ST9: Rangers pitching beats the White Sox, 6-1

As sloppy as Wednesday’s game was, Thursday’s was much better. Rangers pitching was the order of the day, not allowing any earned runs at all. The ChiSox did score once, but it was an unearned run on a Jason Ellison miscue.
Vicente Padilla started this one and went three innings, giving up just one hit, and two walks. Extrapolated over a full game, that’s six walks – too many, but for now, it’s OK. Full season box scores show you the number of pitches thrown. The spring box scores don’t seem to show that, so I can’t say how crisp he seemed from just reading the box score. But three innings with just one hit, and only one earned run is quite nice.
A followup to that was Scott Feldman, who also tossed three scoreless frames. Feldman had just one hit as well, allowing no runs, and one walk. Feldman also had seven ground outs vs NO flyouts. That’s great to see (Padilla was one grounder, and six flyouts). Feldman also faced just ten batters in his three innings of work; one over the minimum (the one hit). Bill White, Paul Kometami, & Elizardo Ramirez each followed with an inning of work. All three allowed no runs, and only Kometami allowed a single hit. Very nice pitching by the Rangers on this game. Something we’ll need a lot of of once the season gets going.

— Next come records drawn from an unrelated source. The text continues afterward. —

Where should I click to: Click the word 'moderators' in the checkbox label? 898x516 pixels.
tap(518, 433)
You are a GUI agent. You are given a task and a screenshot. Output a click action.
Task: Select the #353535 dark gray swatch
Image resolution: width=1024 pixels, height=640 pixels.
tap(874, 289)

Offensively, we had the longball working. Got three of them this game (Travis Metcalf, David Murphy, & Chris Davis). John Mayberry Jr also chipped in with a double to round out the extra base hit portion of the offense.

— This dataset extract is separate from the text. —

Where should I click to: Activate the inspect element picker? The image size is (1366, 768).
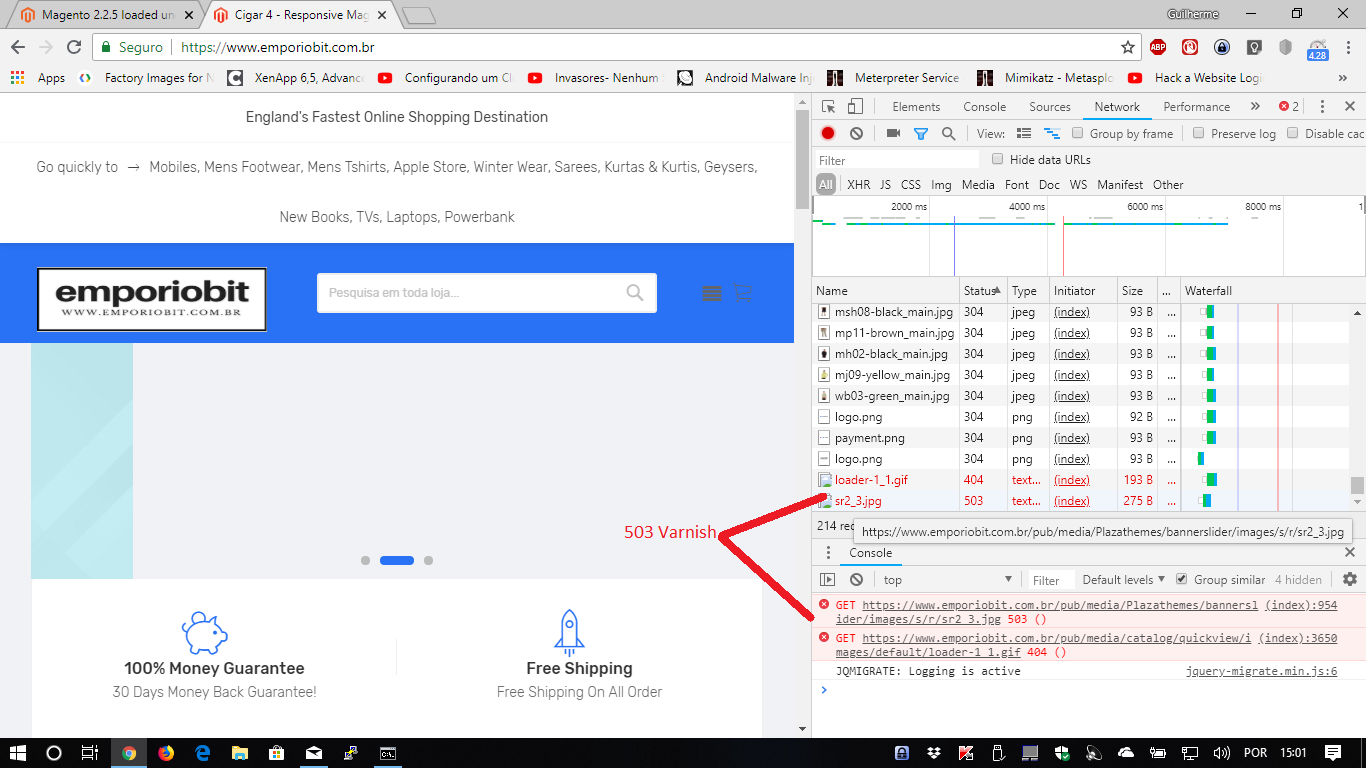coord(828,107)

If you look at the line score, we had a two spot in the second, and then lone runs in the 3rd, 5th, 8th, & 9th. With spread out scoring like that, you’d think our offense was also spread out, and you’d be right. Only Mayberry had more than one hit.
I’m encouraged by the performance so far by Vicente Padilla. By all accounts in the local press, he’s more friendly, in better shape, and trying a lot harder than before; he appears to be healthy. Which will be important, as we’re hearing the word injury more often than I’d like this spring. I always kinda liked Padilla when he was in Philly, and I could like him here too, but he seems to have become a victim of head games. I always kind of liked the throw at people mentality he has. Not that I want to INTENTIONALLY throw at people’s heads, but the fear of “will I get hit” can work for a pitcher. He just needs to learn how to get that fear into people without plunking 7 or 8 guys at once and starting brawls all the time (hello Anaheim).